Render the items as a JSON list of strings, one per line with blank lines omitted, beginning at the first line and continuing through the line containing "I want to click on Preferences, so".

Start of Raw records

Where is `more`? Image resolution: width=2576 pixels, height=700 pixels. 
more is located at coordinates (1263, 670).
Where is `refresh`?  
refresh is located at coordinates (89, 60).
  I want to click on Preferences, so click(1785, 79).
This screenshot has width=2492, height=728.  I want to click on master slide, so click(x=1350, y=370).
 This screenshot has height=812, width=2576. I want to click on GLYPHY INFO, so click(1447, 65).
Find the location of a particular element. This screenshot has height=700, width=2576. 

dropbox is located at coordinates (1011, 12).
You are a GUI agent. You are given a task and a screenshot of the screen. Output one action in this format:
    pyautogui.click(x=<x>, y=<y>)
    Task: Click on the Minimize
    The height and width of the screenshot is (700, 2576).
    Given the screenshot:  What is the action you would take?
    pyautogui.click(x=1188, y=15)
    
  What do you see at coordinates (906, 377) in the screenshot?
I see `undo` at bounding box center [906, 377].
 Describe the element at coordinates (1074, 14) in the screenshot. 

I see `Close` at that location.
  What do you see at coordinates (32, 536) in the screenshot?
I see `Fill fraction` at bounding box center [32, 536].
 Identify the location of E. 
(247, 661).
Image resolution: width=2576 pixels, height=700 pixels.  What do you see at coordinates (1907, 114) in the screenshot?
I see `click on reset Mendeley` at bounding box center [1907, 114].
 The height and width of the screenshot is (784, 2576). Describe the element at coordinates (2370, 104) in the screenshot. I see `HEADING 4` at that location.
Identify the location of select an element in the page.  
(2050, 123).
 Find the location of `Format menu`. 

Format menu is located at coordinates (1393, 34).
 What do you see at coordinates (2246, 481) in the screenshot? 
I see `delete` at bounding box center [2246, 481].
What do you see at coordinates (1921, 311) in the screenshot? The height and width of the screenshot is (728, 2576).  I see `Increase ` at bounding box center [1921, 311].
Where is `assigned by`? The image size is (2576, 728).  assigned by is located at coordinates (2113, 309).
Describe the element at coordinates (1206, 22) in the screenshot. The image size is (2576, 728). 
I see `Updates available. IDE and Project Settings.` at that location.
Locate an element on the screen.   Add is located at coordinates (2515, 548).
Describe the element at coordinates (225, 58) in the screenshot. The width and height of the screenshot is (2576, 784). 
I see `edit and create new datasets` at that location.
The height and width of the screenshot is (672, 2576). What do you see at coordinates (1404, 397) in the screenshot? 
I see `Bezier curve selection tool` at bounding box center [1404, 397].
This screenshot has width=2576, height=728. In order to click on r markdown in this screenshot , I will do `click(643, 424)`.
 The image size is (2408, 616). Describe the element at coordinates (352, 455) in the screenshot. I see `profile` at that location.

End of Raw records

* _Written response_
[
  "Where is `more`? Image resolution: width=2576 pixels, height=700 pixels. ",
  "more is located at coordinates (1263, 670).",
  "Where is `refresh`?  ",
  "refresh is located at coordinates (89, 60).",
  "  I want to click on Preferences, so click(1785, 79)."
]